4.2. Weak Gel Foam Flow Experiment
4.2.1. Material
The simulated crude oil used in this experiment is prepared from kerosene, paraffin oil, and oil-red dye, and the aqueous phase is stained with deionized water and methyl blue. The foaming agent used is YF-1, provided by Shengli Oilfield, and the polymer is QC-9 to enhance foam stability. The cross-linking agents of the frozen gel foam system are hydroquinone and ulotropine to improve the sealing ability of the foam in the hyperosmotic channel. YF-1 and QC-9 are commercial codes corresponding to the foaming agent and polymer used in the visual experiments; their mapping and usage scenarios will be stated explicitly. Hydroquinone + urotropine are only used for reinforced plugging (foamed gel/frozen gel foam).
4.2.2. Apparatus
As shown in Figure 16, the foam flow experimental device used in this study includes a transparent two-dimensional visualization model (dual cavity), two constant flow ISO plunger pumps (2 mL·min^−1^), a foam generator, and pipelines. The transparent dual-cavity 2D visual model is an intentionally designed heterogeneous system consisting of a dominant high-permeability channel (preferential flow path) and an adjacent low-permeability zone. All horizontal-model tests were conducted in the same dual-cavity 2D visual model with identical geometry and unchanged interstitial spacing; the inlet/outlet port locations were fixed for all runs (inlet for fluid injection and outlet for effluent production), and only the injected PV was varied among Figure 5, Figure 6 and Figure 7.
4.3. Model Setup and Scheme Design for Oil Displacement Simulation
The structure of the fractured network model is shown in Figure 17. Figure 17a presents a 2D top view of the model, which is a 1:1 scale representation of the physical model used in the experiments. In this view, white circles indicate the inlet and outlet ports. Red circles are used to represent the depth of adjacent fractures: one circle signifies a depth of 50 µm, two circles indicate 75 µm, and three circles represent a depth of 100 µm. These fracture depths (50/75/100 µm) were specified during the design and fabrication of the physical visual model (and verified after fabrication when applicable) and were directly adopted as geometric inputs for constructing the 3D simulation domain; therefore, they were not arbitrarily assumed or fitted parameters. Figure 17b displays the 3D structure, which incorporates these specified depths. For the simulation, the fluid inlet is marked by a blue circle, and the model outlet is marked by a red circle.

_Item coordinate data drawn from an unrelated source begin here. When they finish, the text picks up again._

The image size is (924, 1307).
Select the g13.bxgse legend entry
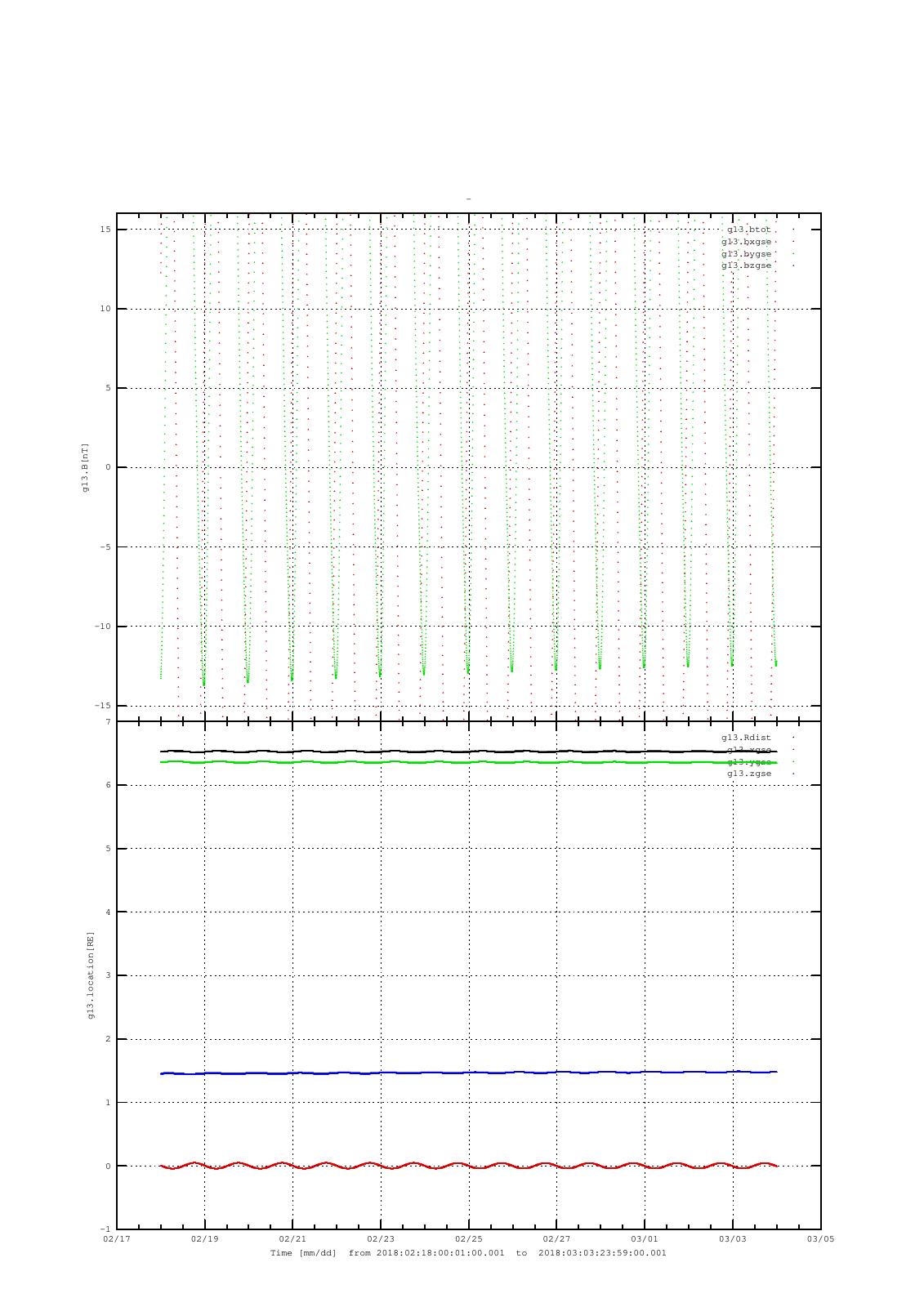coord(746,242)
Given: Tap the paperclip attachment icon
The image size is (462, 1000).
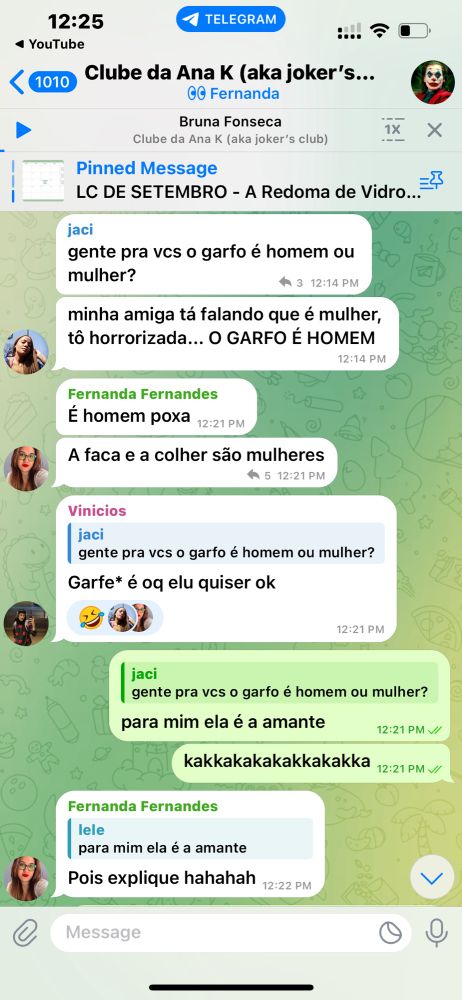Looking at the screenshot, I should (25, 932).

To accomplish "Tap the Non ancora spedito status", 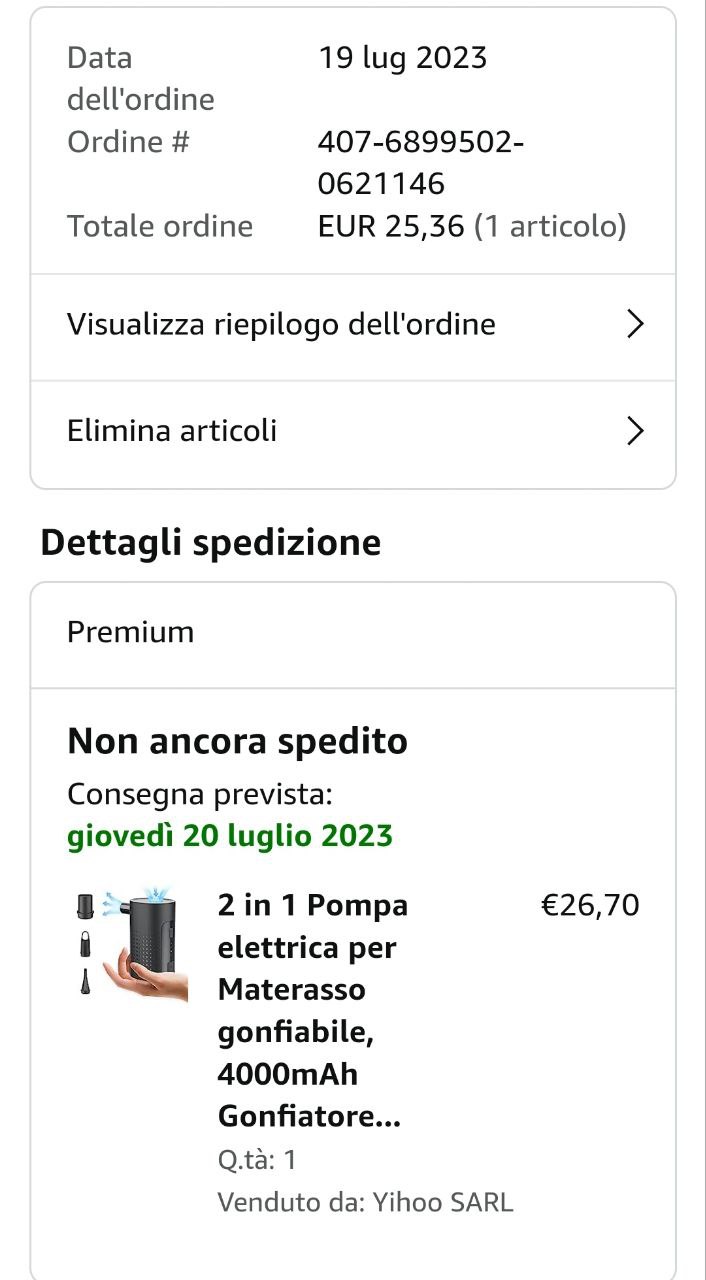I will point(237,742).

As illustrated in Figure 18, the model is initially fully saturated with a simulated, red-colored oil. The oil has a viscosity of 100 mPa·s. The simulation is run for a total of 10 s with a calculation time step of 0.001 s. The fluid velocity at the inlet is set to 0.01 m·s^−1^. To observe the oil recovery effects of different technologies, three displacement scenarios are simulated: gas flooding (using nitrogen), water flooding, and foam flooding.